Copy out the items word for word, beginning at the line with "The width and height of the screenshot is (708, 543)." and continuing through the line with "(x=35, y=162)".

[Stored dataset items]
§

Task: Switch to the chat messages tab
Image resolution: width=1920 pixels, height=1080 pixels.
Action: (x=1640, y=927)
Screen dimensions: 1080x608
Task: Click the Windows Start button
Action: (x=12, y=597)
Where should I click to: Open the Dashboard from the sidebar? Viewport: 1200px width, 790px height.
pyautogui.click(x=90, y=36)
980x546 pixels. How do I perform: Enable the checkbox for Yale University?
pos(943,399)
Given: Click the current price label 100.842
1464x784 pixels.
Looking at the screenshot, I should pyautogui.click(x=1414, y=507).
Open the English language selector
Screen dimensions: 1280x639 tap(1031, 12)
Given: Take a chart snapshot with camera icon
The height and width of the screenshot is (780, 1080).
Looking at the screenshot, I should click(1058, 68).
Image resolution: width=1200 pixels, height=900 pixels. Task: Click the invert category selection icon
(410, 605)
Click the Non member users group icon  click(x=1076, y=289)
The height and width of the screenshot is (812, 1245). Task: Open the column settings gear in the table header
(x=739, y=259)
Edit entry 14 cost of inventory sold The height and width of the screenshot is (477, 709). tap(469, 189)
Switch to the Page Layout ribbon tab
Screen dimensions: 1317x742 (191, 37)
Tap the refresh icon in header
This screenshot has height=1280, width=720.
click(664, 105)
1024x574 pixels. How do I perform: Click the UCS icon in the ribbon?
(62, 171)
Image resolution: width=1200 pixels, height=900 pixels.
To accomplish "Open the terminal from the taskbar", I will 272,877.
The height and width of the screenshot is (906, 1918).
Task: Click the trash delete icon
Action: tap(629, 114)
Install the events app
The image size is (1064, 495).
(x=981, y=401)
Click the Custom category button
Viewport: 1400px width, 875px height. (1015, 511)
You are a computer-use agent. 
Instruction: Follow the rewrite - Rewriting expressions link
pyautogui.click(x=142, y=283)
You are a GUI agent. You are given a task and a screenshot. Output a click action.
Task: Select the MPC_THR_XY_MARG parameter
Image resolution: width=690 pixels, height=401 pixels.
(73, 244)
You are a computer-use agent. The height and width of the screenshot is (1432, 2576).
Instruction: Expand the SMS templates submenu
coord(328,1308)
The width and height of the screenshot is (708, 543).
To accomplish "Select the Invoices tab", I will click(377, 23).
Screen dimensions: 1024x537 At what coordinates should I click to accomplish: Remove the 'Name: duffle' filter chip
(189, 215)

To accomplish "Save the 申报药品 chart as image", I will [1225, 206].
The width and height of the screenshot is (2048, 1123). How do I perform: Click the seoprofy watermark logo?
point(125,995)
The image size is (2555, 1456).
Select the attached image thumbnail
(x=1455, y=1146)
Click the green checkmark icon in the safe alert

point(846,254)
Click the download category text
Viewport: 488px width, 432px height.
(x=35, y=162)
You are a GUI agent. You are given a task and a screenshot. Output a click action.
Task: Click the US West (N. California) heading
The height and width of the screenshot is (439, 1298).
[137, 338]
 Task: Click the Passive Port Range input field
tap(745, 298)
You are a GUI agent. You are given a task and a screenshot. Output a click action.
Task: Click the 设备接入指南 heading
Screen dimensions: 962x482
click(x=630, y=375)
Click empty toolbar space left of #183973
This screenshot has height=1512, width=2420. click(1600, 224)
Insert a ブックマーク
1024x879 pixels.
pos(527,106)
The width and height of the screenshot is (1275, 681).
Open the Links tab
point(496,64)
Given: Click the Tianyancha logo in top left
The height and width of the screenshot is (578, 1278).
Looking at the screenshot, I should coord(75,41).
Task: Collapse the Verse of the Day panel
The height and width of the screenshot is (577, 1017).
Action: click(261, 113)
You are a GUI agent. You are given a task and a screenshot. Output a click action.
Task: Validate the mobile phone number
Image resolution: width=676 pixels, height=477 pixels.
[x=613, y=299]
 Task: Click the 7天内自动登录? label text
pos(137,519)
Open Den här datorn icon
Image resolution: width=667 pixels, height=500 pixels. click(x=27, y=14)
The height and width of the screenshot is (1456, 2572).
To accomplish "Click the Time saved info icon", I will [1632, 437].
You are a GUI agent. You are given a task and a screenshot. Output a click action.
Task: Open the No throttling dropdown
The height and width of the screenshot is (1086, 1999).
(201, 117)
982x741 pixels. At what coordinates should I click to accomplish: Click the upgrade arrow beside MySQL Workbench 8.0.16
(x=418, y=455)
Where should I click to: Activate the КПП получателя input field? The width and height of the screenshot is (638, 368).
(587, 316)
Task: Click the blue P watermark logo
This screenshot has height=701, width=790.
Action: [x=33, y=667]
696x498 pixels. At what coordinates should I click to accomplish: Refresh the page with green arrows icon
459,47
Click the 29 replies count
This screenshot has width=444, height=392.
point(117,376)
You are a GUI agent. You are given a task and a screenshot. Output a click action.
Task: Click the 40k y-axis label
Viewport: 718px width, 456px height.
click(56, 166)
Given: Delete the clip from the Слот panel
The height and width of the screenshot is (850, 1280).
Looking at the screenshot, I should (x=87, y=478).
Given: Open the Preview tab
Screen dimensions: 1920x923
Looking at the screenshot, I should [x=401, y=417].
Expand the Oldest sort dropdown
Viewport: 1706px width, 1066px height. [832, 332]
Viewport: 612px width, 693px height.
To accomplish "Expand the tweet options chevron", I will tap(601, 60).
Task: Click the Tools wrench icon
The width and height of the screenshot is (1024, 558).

§

_CORRECT RESULT_:
The width and height of the screenshot is (708, 543).
To accomplish "Select the Invoices tab", I will click(377, 23).
Screen dimensions: 1024x537 At what coordinates should I click to accomplish: Remove the 'Name: duffle' filter chip
(189, 215)

To accomplish "Save the 申报药品 chart as image", I will [1225, 206].
The width and height of the screenshot is (2048, 1123). How do I perform: Click the seoprofy watermark logo?
point(125,995)
The image size is (2555, 1456).
Select the attached image thumbnail
(x=1455, y=1146)
Click the green checkmark icon in the safe alert

point(846,254)
Click the download category text
Viewport: 488px width, 432px height.
(x=35, y=162)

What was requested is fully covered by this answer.